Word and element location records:

++++

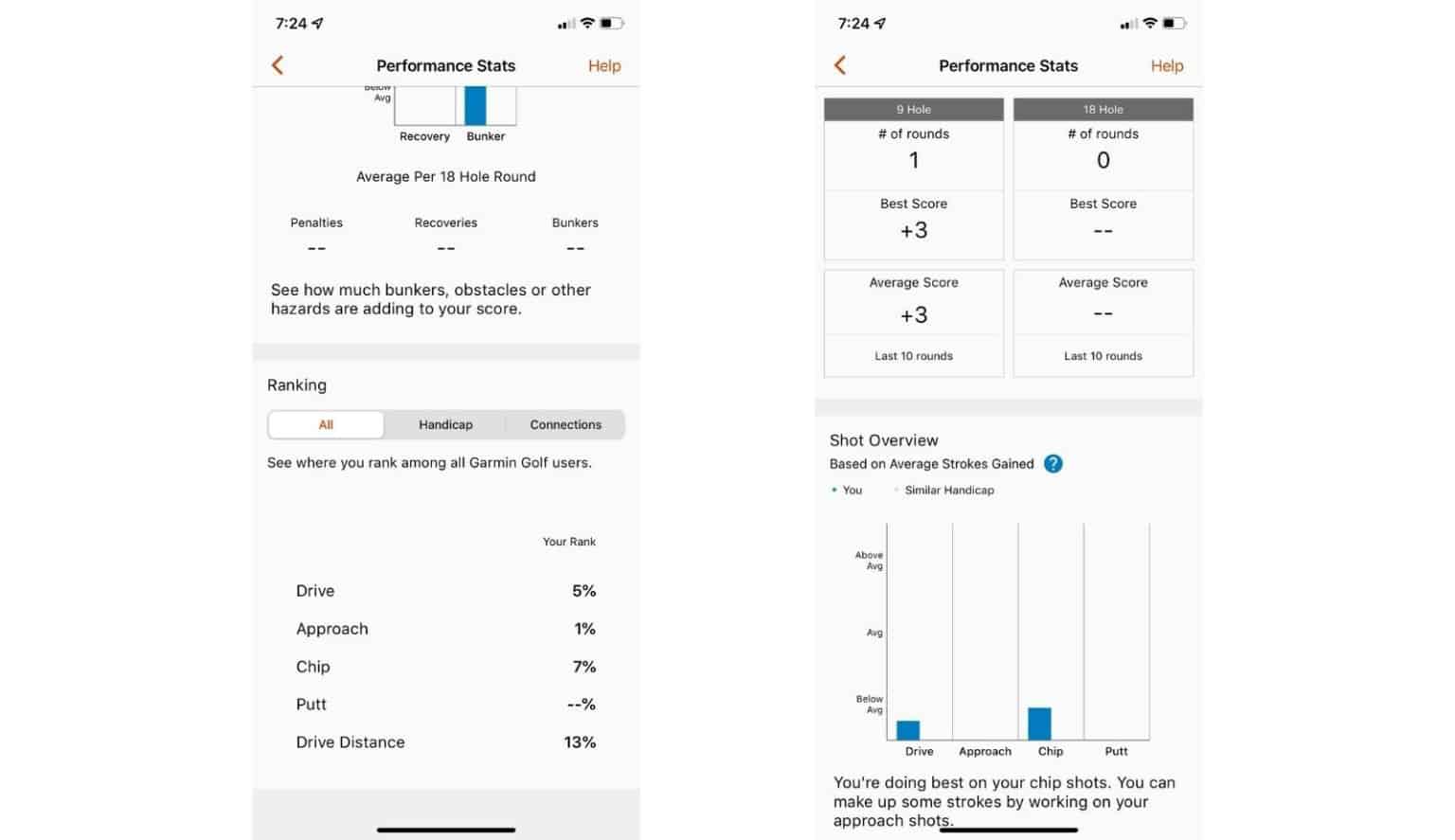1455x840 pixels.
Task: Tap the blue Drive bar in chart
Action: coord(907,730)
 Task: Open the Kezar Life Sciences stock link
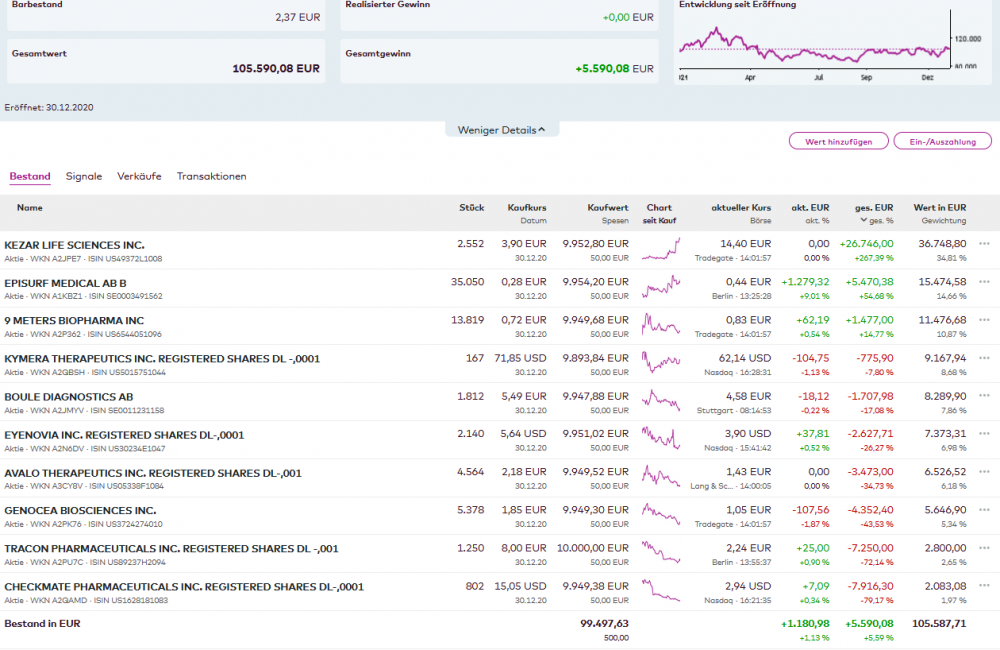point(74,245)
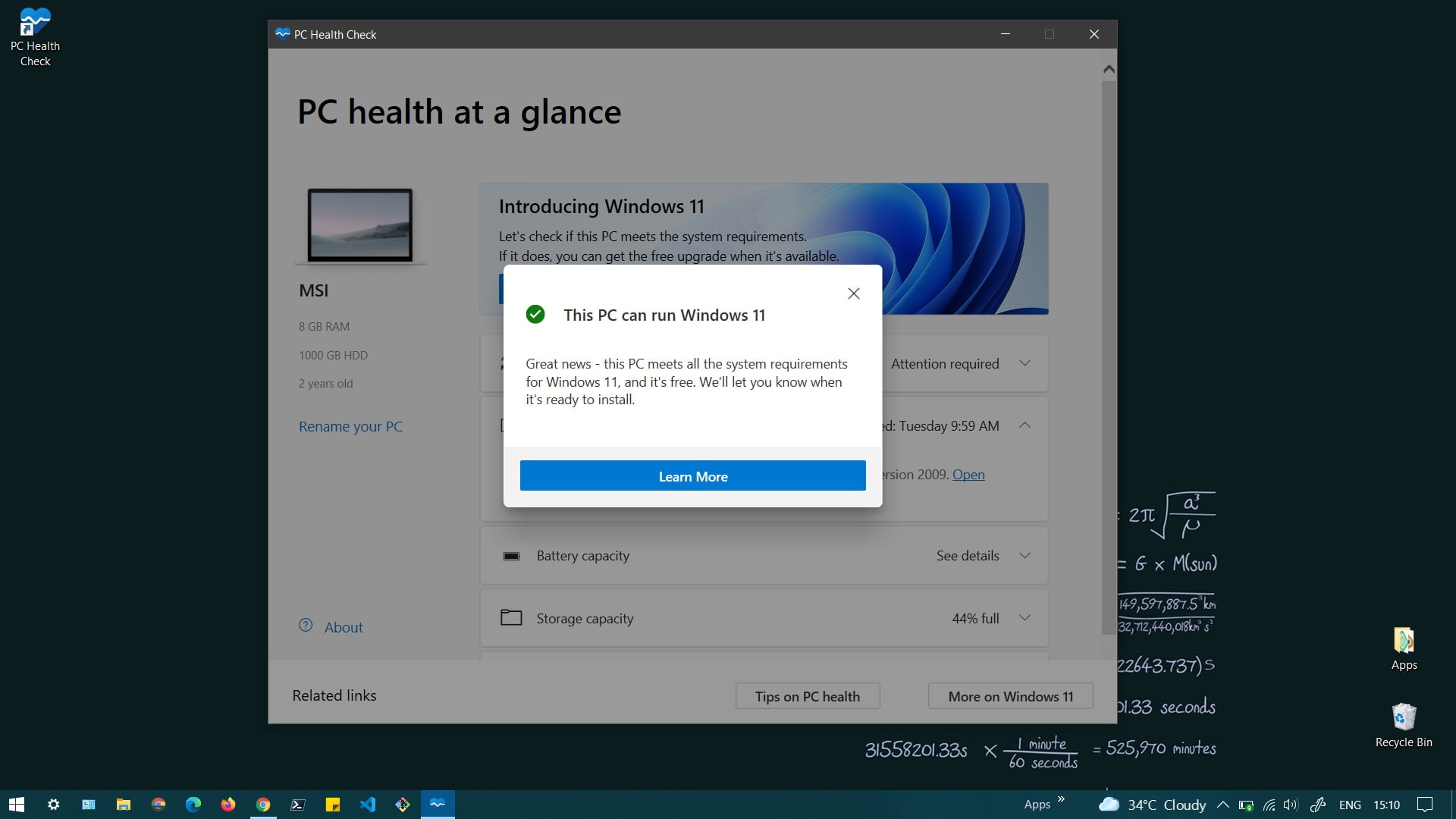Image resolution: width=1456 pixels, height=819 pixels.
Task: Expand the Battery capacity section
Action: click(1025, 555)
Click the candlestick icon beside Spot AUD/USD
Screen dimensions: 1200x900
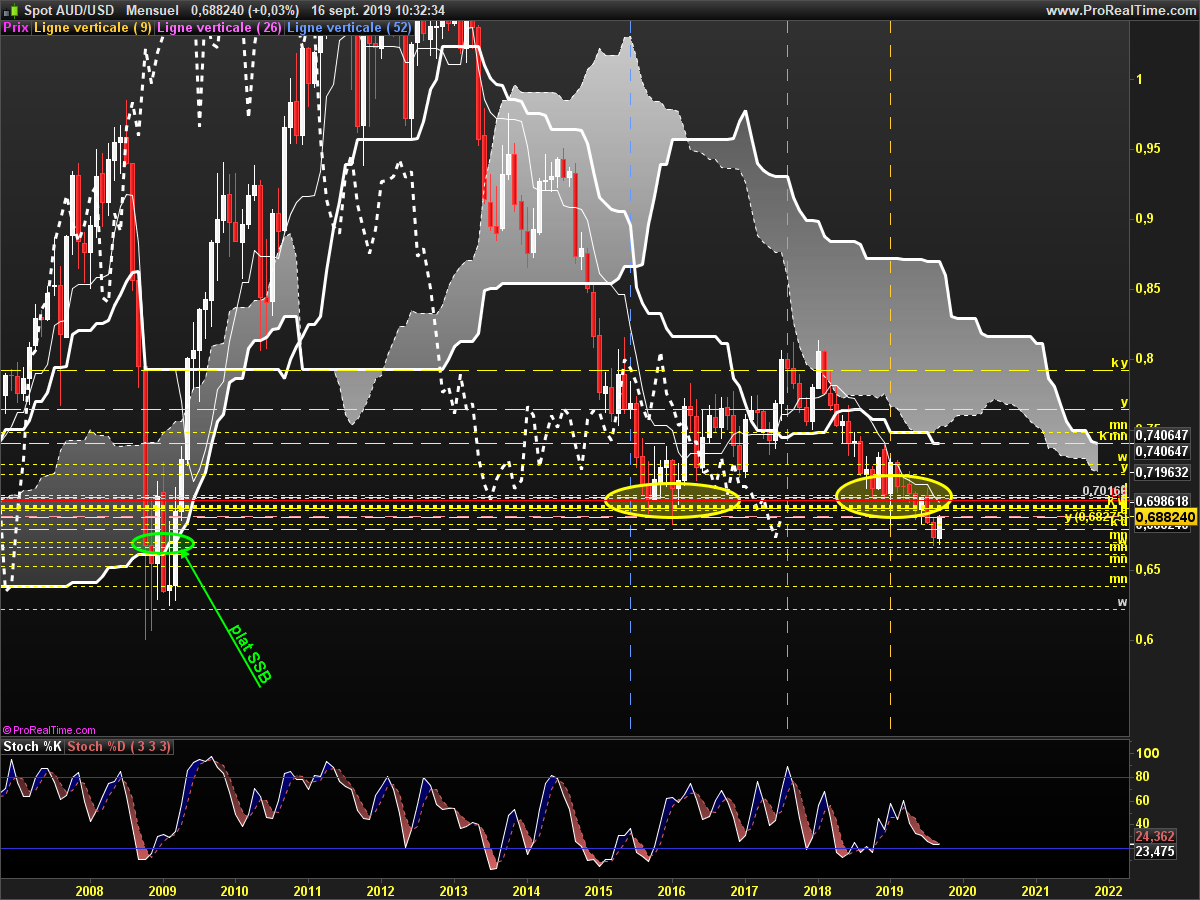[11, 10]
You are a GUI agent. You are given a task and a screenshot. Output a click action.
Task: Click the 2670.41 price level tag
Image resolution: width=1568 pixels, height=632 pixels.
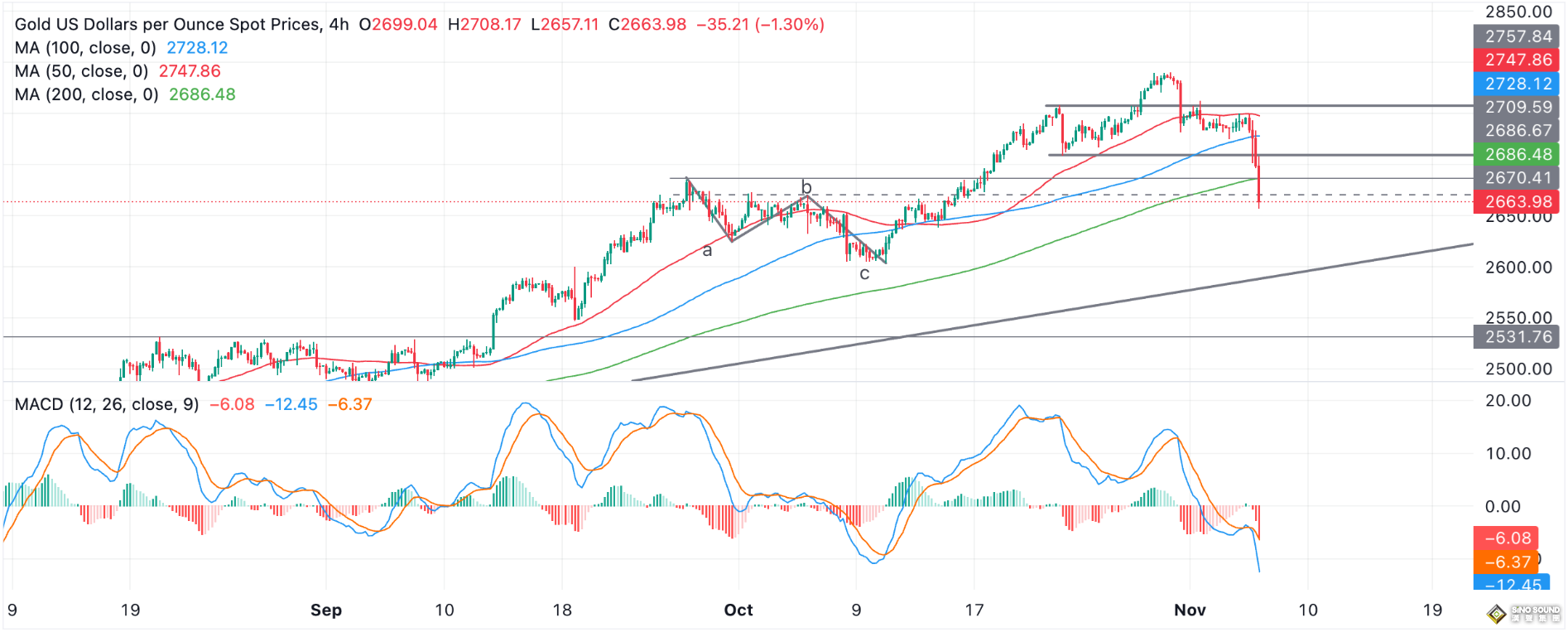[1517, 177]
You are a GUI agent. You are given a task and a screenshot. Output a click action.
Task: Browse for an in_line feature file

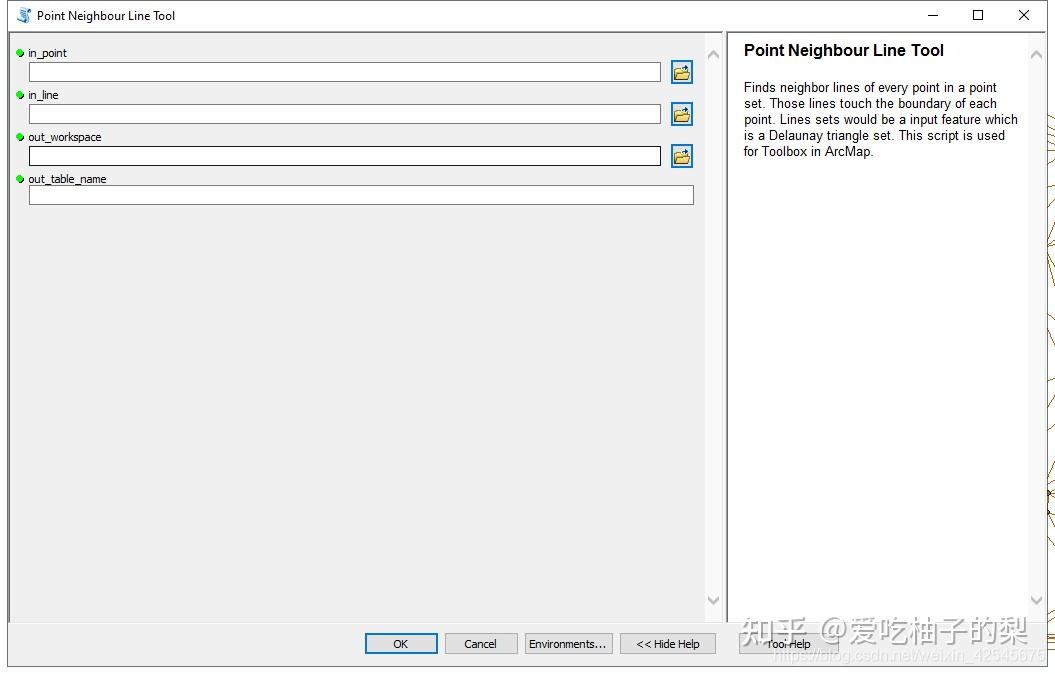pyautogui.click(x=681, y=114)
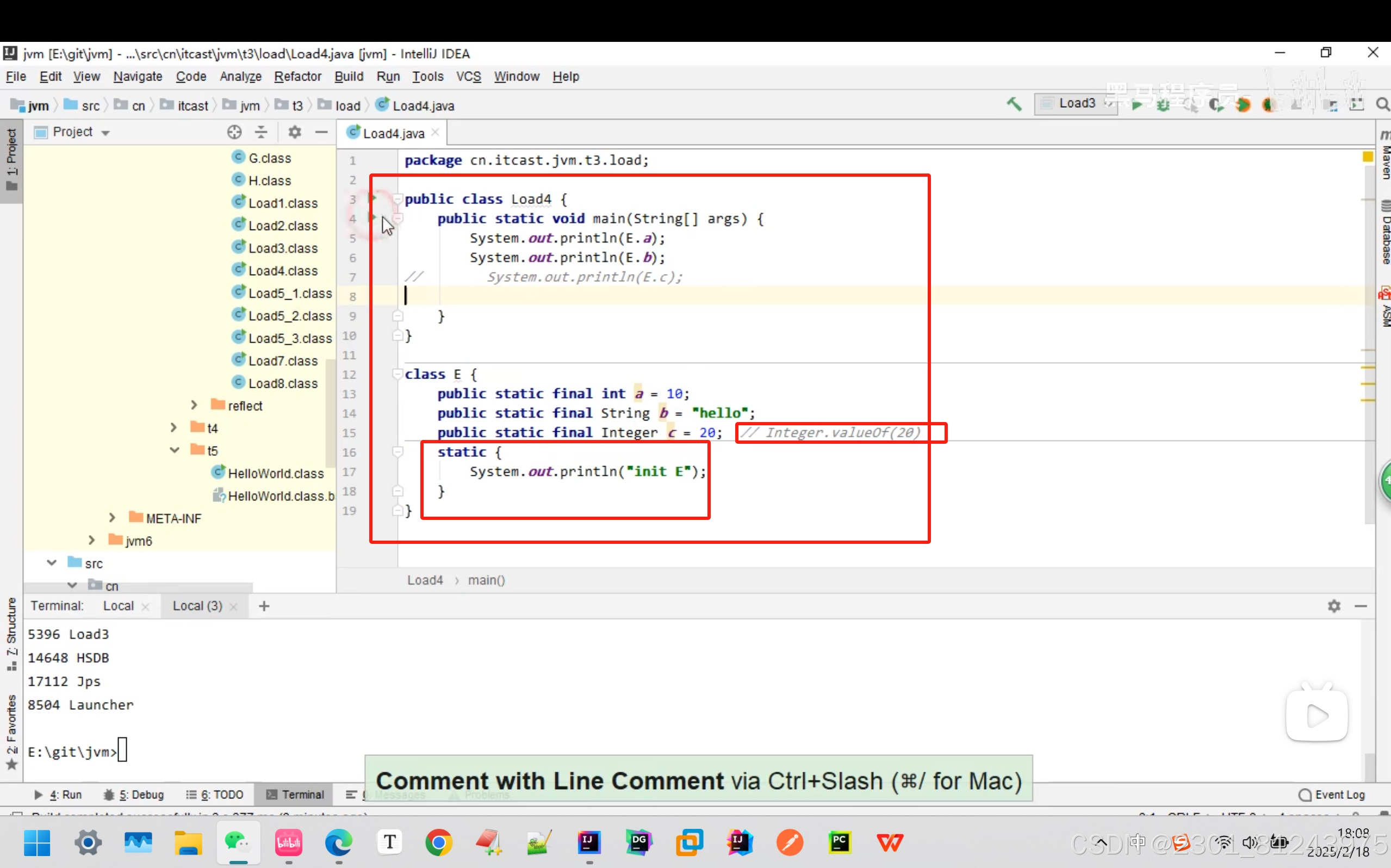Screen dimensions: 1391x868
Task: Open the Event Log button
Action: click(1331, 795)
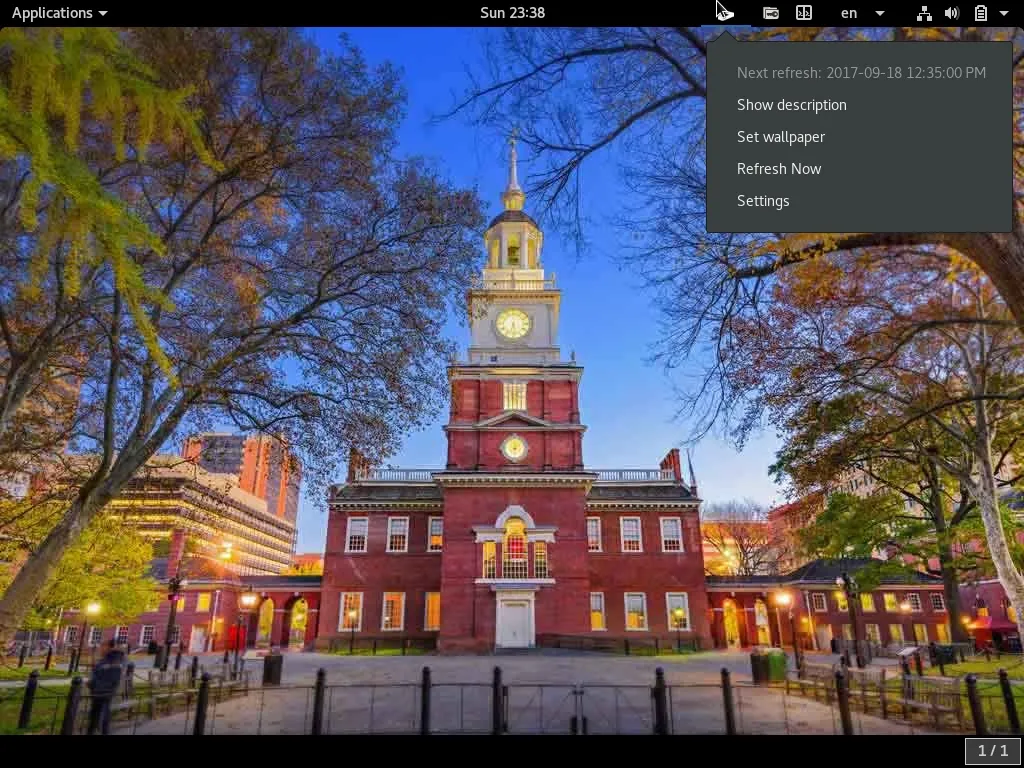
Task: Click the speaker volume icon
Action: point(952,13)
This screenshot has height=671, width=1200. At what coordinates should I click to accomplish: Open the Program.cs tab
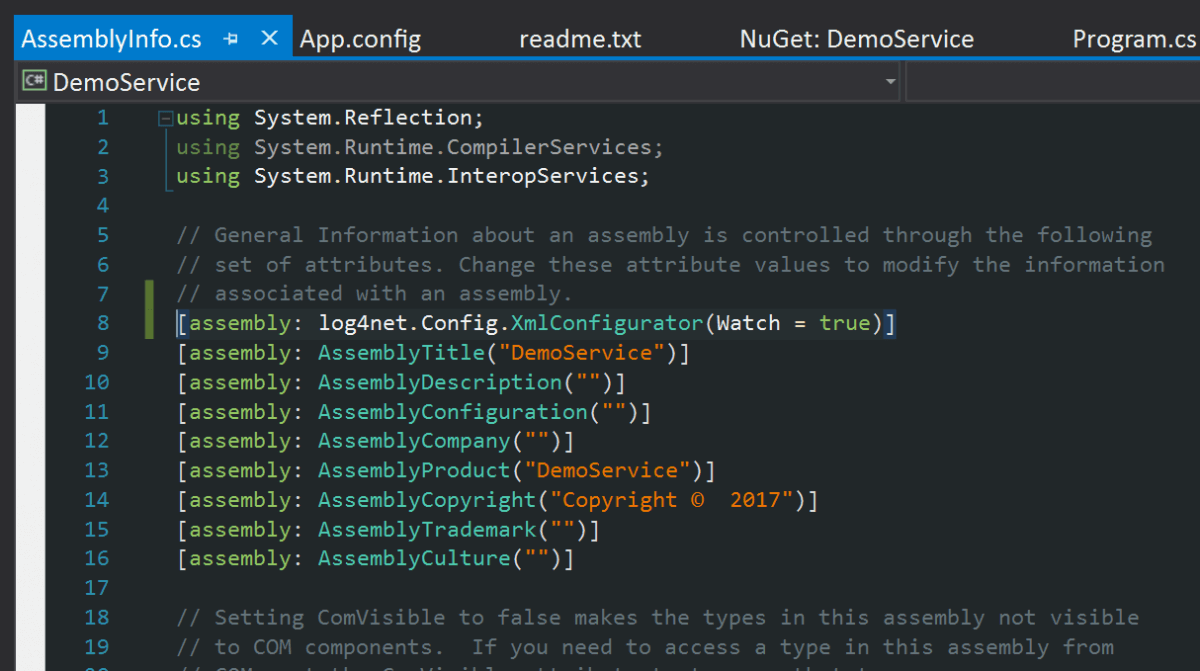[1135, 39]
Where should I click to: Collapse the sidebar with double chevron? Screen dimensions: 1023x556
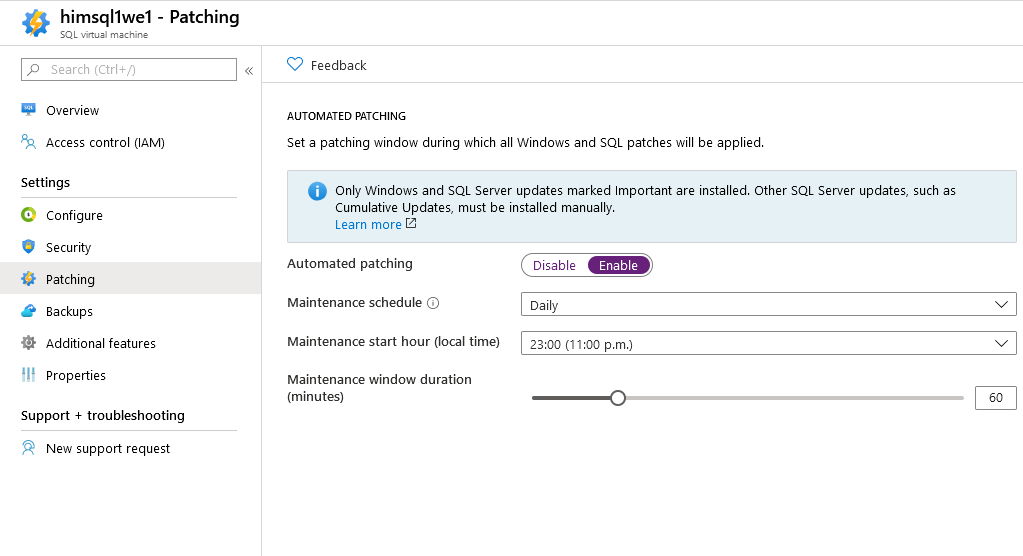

++++

**Task:** Rename "candlestick icon" to "chart icon" and reproduce the listing lines between the line holding "Task: Open the Kezar" and the line holding "[1517, 177]", inclusive, with all other wording unchanged. Leave the pictures out of your answer.

**Full output:**
 Task: Open the Kezar Life Sciences stock link
point(74,245)
Image resolution: width=1456 pixels, height=819 pixels.
Task: Expand the Battery capacity section
Action: click(1025, 555)
Click the chart icon beside Spot AUD/USD
Screen dimensions: 1200x900
[11, 10]
You are a GUI agent. You are given a task and a screenshot. Output a click action.
Task: Click the 2670.41 price level tag
Image resolution: width=1568 pixels, height=632 pixels.
[1517, 177]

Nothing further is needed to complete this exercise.